宋德特·昭彼耶大人的脖子被徹底扯開了,脊柱雖然還沒斷開,卻起不到任何支撐作用了。“真像是被惡魔撕碎了一樣。”

“或者是一頭野獸,像是軍事基因改造生物才會幹出來的事,我們在北方跟越南人交戰時見過這種情況,他們用日本製造的發條人組成了偵察和突擊部隊,不過還好數量不多。”普拉察鄭重其事地看著坎雅,“這件事對我們十分不利。貿易部會說我們瀆職,讓這樣一個怪物進入泰王國。他們一定會揪住這一點不放,以此為借口奪取更多權力。”他的表情突然變得十分陰鬱。“我們必須查清楚,為什麽會有一個發條人出現在這裏,是不是阿卡拉特給我們設套,借攝政王來攫取權力。”“他絕不會——”

普拉察露出不讚同的表情:“政治是很醜陋的,小人為了權力,什麽都做得出來。據我們判斷,阿卡拉特來過這裏。這裏的一些職員似乎能夠認出他,他們能記得——”普拉察聳聳肩,“當然了,大家都很害怕,誰也不想透露太多。不過,好像是阿卡拉特和他那幫外國朋友帶宋德特·昭彼耶去見那個渾蛋發條人的。”

“他在試探我嗎?難道他已經知道我在為阿卡拉特效力了?”坎雅抑製住自己的恐懼,“他要是知道的話,絕不會讓我接替賈迪的職位。”

賈迪在她耳邊輕聲說道:“這可說不準,寧可讓毒蛇待在洞裏也比放它在叢林裏強。如果這樣,你的一舉一動他都知道。”

“你去趟檔案室吧。”普拉察說,“我不想讓有關這件事情的信息輕易被抹除,明白嗎?貿易部在我們中間也安插了耳目。盡你最大的能力,把所有的相關材料都帶給我。
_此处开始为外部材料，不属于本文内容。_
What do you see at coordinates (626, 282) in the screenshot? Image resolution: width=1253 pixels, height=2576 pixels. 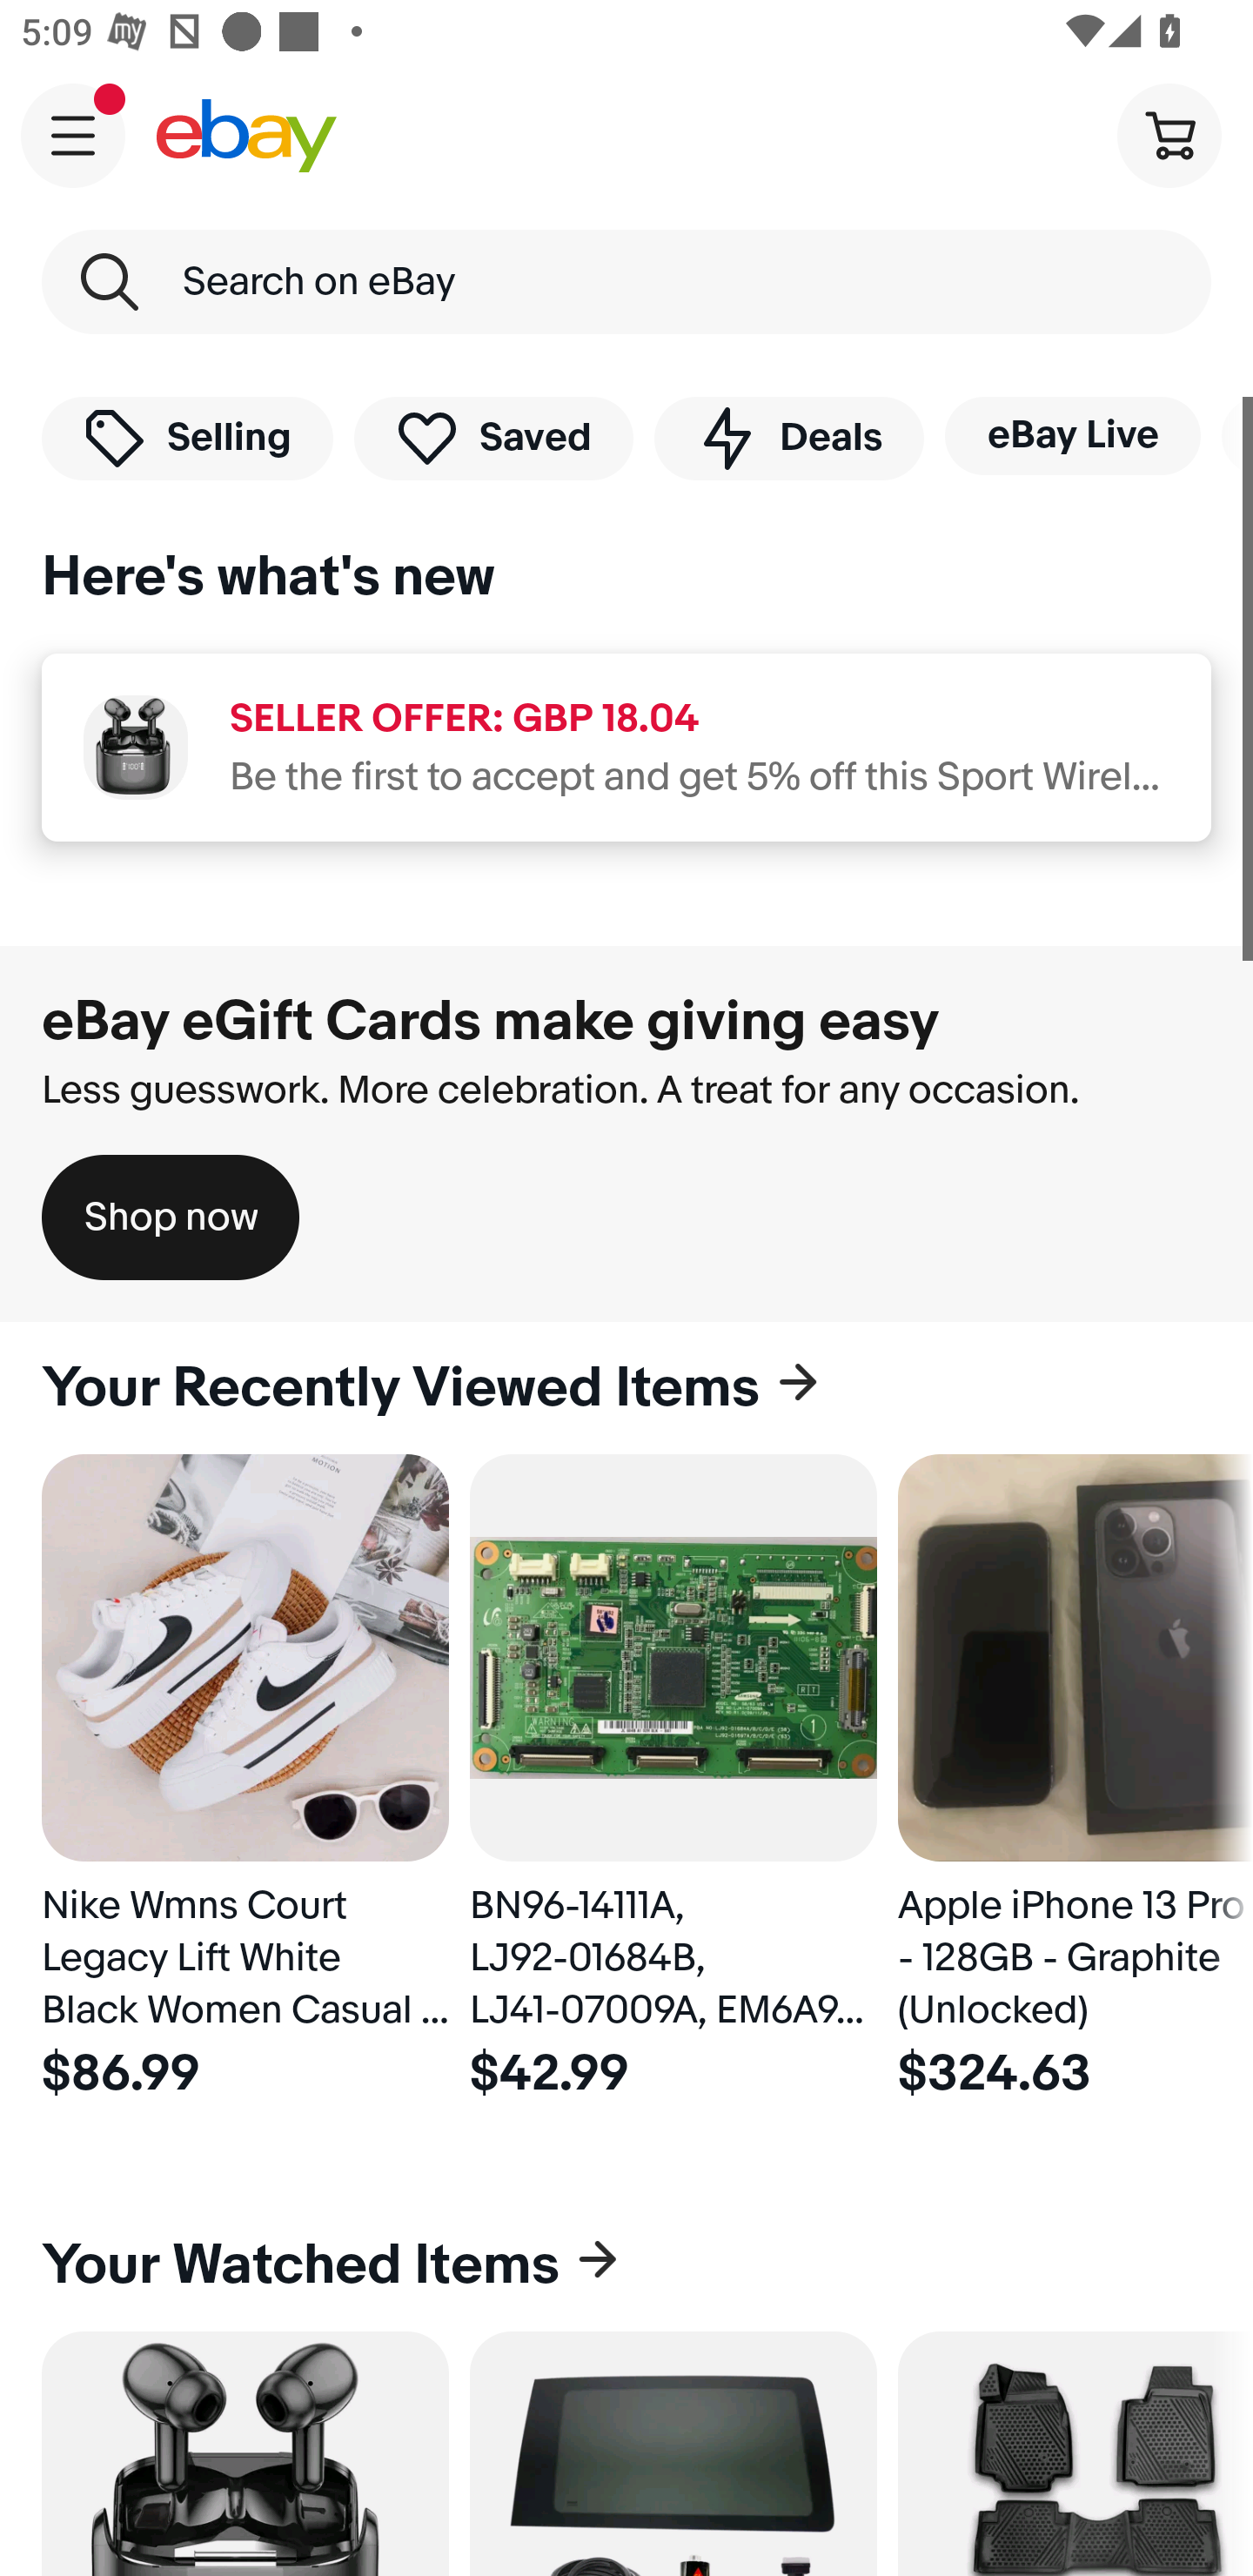 I see `Search on eBay Search Keyword Search on eBay` at bounding box center [626, 282].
去查明白那個發條女孩是如何在這裏生活的,又是怎麽逃脫我們的視線的。消息一傳開,就會有人掩蓋事實。人們會說謊,許可文件會消失。有人在觸犯法律,讓發條人在我們中間生活。環境部在這方麵容易遭受攻擊,我們內部有人受賄了,才讓發條人在曼穀留了下來。我想知道這個人是誰,我想知道他們是不是阿卡拉特的人。”

“為什麽要我去?”

普拉察苦笑道:“除了賈迪,我最信任的就是你了。”

“他在給你設套。要是他想把這件事嫁禍到貿易部,你就是最好的工具,環境部的內鬼。”賈迪說道。

普拉察的臉上看不出絲毫愧疚,但他是聰明人,他到底知道多少內幕?

“幫我找到那些材料,然後帶給我,不要跟任何人提起這件事。”普拉察說道。

“我去幫你找。”坎雅說道,心裏卻想著這些文件可能已經被人取走了。人們能夠從中賺取利益的方式實在太多了,可能早就有人采取了掩蓋事實的行動。如果這真是一起針對攝政王的暗殺行動,那麽各級官員一定都拿了好處。坎雅不禁打了個冷戰,心想誰會做出這樣的事。出於政治目的殺人滅口並不罕見,但用這種方式動皇宮的人……憤怒和沮喪似乎讓她無法承受,她竭力壓製住這種情緒。“目前為止,我們對這個發條人了解多少?”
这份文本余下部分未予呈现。